The Efficacy of Hiring Credits in Distressed Areas

4 minute read

Published:

Versión en español

Hiring tax credits are a commonly used tool at the state level and as part of federal programs to address both short-run downturns and longer-run economic distress. Evidence has found mixed results, with null or positive employment effects depending on the characteristics of the program introduced. The empirical evaluation of these policies is difficult as their enactment is typically endogenous to expected economic prospects or local economic distress.

In a research paper with Michael Suher, we examine a series of tax credit programs enacted in North Carolina, whose structure enables causal estimates of policy impacts. The programs assign credit size based on an economic distress rank. They include thresholds at which credit size jumps discontinuously, allowing for regression discontinuity (RD) estimates.

North Carolina’s Hiring Tax Credit Programs

We focus on the William S. Lee program, which began in 1996 to 2006 in North Carolina.

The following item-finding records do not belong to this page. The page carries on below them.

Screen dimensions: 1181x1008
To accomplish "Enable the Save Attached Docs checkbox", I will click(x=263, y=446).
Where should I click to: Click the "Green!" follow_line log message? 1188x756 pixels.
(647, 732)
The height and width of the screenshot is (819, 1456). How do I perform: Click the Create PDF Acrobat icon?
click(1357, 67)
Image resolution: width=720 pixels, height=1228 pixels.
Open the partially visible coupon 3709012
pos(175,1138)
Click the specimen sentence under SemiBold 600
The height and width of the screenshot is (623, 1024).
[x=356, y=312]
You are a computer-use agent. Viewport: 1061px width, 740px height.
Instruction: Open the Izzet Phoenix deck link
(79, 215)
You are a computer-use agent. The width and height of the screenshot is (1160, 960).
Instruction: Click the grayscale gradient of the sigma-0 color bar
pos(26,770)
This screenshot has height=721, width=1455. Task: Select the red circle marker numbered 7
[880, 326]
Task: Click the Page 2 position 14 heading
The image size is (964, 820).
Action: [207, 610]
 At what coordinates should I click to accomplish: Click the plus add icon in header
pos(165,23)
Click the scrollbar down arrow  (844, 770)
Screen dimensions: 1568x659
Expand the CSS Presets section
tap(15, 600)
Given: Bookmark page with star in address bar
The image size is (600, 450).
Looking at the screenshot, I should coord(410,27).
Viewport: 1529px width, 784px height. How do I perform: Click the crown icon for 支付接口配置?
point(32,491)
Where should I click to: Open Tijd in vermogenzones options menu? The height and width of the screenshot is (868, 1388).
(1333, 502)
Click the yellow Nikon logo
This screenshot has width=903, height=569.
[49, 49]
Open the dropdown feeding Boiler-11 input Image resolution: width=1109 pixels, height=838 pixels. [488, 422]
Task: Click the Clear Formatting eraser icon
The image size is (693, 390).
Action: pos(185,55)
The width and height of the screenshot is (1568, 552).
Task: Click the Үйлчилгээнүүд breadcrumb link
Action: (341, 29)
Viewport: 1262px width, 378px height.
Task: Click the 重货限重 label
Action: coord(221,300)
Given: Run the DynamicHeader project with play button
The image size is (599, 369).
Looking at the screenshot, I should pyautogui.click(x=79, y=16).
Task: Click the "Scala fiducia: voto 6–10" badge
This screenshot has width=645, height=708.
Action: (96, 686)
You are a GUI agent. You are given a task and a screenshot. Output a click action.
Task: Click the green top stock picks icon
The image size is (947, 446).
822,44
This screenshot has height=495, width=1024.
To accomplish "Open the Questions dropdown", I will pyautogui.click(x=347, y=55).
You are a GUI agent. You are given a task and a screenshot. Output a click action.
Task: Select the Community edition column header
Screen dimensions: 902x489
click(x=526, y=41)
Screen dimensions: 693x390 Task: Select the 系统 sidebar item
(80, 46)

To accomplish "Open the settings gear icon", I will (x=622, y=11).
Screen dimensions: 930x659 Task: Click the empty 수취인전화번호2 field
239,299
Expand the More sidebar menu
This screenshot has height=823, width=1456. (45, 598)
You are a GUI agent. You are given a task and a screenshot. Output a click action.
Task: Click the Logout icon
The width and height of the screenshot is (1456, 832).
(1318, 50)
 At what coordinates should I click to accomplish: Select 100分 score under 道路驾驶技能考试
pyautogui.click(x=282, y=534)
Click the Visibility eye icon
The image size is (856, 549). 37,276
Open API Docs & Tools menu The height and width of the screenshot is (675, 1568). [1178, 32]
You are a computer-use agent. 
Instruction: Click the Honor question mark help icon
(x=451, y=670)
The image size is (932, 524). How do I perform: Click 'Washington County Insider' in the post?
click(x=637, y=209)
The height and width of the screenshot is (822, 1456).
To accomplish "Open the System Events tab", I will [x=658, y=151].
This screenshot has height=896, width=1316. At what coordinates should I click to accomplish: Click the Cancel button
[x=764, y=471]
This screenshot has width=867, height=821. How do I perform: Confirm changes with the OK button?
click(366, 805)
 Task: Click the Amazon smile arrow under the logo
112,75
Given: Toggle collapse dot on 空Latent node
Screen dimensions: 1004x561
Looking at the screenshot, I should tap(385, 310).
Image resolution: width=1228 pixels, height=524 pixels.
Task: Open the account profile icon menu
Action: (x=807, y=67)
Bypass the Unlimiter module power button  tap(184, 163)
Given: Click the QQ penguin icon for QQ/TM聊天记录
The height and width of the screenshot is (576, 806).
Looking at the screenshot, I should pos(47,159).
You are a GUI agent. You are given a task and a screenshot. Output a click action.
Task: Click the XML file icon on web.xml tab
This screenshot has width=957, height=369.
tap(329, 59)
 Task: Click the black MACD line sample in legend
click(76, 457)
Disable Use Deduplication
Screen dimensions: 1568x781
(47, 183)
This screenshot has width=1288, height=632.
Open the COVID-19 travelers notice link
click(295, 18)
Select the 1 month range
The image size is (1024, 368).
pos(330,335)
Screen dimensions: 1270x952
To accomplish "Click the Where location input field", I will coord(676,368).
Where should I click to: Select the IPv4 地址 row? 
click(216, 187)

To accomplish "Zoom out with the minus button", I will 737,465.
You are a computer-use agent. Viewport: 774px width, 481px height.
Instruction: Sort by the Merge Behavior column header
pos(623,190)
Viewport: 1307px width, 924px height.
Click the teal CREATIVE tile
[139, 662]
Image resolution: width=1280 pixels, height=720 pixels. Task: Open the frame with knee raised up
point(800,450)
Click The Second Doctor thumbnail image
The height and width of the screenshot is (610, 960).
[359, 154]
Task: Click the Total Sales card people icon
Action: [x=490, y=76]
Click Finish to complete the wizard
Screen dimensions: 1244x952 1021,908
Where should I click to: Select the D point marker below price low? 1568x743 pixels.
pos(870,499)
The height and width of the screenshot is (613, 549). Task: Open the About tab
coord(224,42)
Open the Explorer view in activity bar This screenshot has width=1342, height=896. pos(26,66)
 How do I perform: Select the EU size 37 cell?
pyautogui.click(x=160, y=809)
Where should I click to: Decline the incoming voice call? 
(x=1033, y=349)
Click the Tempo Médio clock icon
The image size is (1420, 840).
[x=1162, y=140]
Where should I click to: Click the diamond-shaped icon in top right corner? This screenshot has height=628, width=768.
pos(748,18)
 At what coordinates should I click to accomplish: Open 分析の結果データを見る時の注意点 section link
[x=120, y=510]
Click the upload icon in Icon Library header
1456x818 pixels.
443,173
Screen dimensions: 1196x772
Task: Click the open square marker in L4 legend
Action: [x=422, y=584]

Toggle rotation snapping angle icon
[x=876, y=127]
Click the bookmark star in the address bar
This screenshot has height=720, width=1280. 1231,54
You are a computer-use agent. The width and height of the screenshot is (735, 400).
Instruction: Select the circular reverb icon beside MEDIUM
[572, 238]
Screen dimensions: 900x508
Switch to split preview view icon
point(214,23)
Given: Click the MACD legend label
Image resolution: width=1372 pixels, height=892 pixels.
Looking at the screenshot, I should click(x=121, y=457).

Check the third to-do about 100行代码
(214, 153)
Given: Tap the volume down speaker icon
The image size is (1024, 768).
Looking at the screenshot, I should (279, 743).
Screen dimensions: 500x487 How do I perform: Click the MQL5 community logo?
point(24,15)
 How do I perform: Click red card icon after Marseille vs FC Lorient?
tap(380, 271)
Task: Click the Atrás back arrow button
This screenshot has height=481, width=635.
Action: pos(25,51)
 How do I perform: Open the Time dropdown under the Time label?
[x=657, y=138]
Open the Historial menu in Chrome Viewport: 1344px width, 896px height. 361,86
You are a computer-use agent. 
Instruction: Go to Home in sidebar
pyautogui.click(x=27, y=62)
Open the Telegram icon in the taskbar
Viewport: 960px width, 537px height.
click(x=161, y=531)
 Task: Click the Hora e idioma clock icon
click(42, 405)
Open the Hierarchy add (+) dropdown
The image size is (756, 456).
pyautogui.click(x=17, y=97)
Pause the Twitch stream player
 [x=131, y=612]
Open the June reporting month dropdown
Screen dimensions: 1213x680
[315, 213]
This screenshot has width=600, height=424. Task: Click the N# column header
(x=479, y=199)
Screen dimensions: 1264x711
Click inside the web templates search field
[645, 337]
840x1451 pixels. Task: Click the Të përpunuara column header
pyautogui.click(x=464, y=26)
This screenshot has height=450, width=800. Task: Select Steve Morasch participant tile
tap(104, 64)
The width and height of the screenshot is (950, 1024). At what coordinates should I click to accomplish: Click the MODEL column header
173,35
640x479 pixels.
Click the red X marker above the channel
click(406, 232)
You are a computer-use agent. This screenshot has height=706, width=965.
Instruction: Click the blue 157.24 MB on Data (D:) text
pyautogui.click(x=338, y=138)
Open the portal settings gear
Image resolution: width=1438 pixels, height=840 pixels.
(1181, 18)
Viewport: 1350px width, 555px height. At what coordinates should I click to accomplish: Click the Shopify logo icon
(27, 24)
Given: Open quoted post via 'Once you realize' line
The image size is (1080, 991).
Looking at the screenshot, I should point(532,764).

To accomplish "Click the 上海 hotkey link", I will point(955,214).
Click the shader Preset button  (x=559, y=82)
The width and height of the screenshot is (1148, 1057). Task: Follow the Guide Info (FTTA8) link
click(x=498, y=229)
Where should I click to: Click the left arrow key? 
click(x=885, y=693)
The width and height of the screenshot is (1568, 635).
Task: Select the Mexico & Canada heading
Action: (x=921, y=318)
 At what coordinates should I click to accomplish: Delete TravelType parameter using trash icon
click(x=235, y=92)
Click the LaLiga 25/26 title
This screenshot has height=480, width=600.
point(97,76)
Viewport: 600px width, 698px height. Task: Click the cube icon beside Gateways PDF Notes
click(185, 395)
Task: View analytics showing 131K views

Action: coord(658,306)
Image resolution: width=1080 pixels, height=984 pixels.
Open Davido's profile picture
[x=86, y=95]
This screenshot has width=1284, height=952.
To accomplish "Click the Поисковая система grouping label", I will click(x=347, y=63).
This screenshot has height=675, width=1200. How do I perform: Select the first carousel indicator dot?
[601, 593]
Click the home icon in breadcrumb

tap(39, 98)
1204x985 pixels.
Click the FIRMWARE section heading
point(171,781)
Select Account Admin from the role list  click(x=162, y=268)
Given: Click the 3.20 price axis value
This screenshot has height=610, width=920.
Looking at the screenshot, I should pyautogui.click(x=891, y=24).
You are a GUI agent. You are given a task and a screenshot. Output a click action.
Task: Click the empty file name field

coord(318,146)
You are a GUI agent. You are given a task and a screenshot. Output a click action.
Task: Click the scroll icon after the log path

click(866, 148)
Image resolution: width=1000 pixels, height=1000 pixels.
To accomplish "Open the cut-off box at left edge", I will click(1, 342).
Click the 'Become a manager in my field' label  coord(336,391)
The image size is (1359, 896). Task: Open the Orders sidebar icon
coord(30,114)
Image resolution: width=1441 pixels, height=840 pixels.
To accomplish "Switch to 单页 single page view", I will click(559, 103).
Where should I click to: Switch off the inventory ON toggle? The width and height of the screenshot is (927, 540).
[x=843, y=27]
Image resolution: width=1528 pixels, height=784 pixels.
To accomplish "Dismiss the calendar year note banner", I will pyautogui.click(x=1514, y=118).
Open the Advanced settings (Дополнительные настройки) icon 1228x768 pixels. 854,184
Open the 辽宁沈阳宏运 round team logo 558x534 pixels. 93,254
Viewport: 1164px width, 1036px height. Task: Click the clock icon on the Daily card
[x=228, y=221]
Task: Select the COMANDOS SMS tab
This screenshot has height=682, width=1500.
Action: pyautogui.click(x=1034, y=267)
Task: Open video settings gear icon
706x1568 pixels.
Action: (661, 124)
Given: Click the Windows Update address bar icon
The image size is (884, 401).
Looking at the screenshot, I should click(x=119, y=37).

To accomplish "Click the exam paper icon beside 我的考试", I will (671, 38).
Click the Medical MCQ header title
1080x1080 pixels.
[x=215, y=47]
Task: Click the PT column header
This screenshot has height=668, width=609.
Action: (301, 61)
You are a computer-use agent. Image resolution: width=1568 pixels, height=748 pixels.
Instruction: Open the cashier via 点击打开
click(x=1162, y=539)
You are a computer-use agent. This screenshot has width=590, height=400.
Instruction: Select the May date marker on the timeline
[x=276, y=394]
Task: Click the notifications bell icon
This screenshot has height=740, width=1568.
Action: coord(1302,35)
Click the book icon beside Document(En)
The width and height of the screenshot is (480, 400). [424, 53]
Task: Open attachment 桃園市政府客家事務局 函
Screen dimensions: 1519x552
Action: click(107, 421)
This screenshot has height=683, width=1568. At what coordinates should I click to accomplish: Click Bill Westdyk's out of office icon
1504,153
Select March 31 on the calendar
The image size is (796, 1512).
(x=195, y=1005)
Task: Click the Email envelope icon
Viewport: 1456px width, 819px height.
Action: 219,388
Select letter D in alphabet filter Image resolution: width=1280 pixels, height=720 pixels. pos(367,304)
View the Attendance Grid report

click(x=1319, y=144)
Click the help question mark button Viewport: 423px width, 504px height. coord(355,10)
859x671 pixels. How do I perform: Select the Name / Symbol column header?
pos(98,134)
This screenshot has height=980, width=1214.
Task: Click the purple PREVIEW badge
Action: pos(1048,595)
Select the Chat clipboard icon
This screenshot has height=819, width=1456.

This program gave fiscal incentives to help the economy of the more distressed counties. The 100 counties were ranked according to a formula that estimated their level of distress. The Lee program specified county rankings based on unemployment rates, income per capita, and population growth. Each county received a score for each of these three rankings. Afterward, the score was summed and ordered to create the 1 to 100 distress rank for the coming year. With this rank, counties were assigned to three different tiers. Credits of 12,500 were available to the ten most distressed counties designated as tier 1. This sum was paid out over four years if the beneficiary maintained the size of its payroll. The next 40 counties were assigned to tier 2 and could benefit from credits between 3,000 and 4,000 per new hire. In comparison, the last 50 counties in the least distressed tier 3 could receive between 500 and 1,000. Only firms in specific sectors, such as manufactures, were eligible. The county rank changed each year, so deductions vary over time.

Empirical Strategy

The estimation of the policy’s impact takes advantage of the fact that the relationship between the economic distress classification and the counties’ economic performance before the start of the program is weak. The amounts of the deductions vary discontinuously when crossing thresholds in the classification. Figure 1 shows the relationship between the tier assignment in 1996 and the change in the unemployment rate from 1993 to 1996. First, there is no discontinuity in the past evolution of county unemployment across the allocation thresholds. Thus, when comparing counties on both sides of the thresholds, similar counties are observed that differ in the amount of tax deduction. Second, the correlation between unemployment evolution before 1996 and the classification of economic difficulty is weak, which allows estimates to be made even using counties far from the thresholds.

To estimate the program’s effect, we compare the evolution of employment and unemployment between counties of levels 1 and 2. Exploiting the discontinuity in the allocation of deductions and considering that the counties can change levels each year, we estimate dynamic discontinuous regression models that control for each county’s deduction history. The data used comes from the Bureau of Labor Statistics, the Census Bureau, and the North Carolina Department of Commerce.

Results

Figure 2 shows changes in the unemployment rate and employment/population ratio for counties three years after assignment to a tier. Each point is a combination of county and year of assignment. Since the tier assignation is repeated annually, each county is observed each year. The observations are ordered by classification of economic difficulty. Those to the left of the vertical segmented line correspond to tier 1 and the highest deduction. We observe that the relationship between the classification and the changes in unemployment/employment is approximately linear. It has a discontinuity when crossing the threshold. We estimate that three years after being classified at tier 1, counties have a 0.5 pp lower unemployment rate than they would have had without the program. They also have a one pp higher employment/population ratio. The estimates are similar if we only consider the counties closest to the threshold.

When carrying out difference-in-difference estimates, as is traditional in this literature, we do not find significant employment effects. We attribute these null effects to a bias caused by endogeneity in program allocation: employment in tier 2 counties tends to grow faster even without the program. The RD estimates control for this bias, and they offer a different view of program effects.

We estimate that each new job costs about 7,400 dollars in tax deductions. This cost compares favorably with that of other employment generation policies. Thus, the results suggest that hiring tax deductions are effective in increasing employment in economically depressed areas.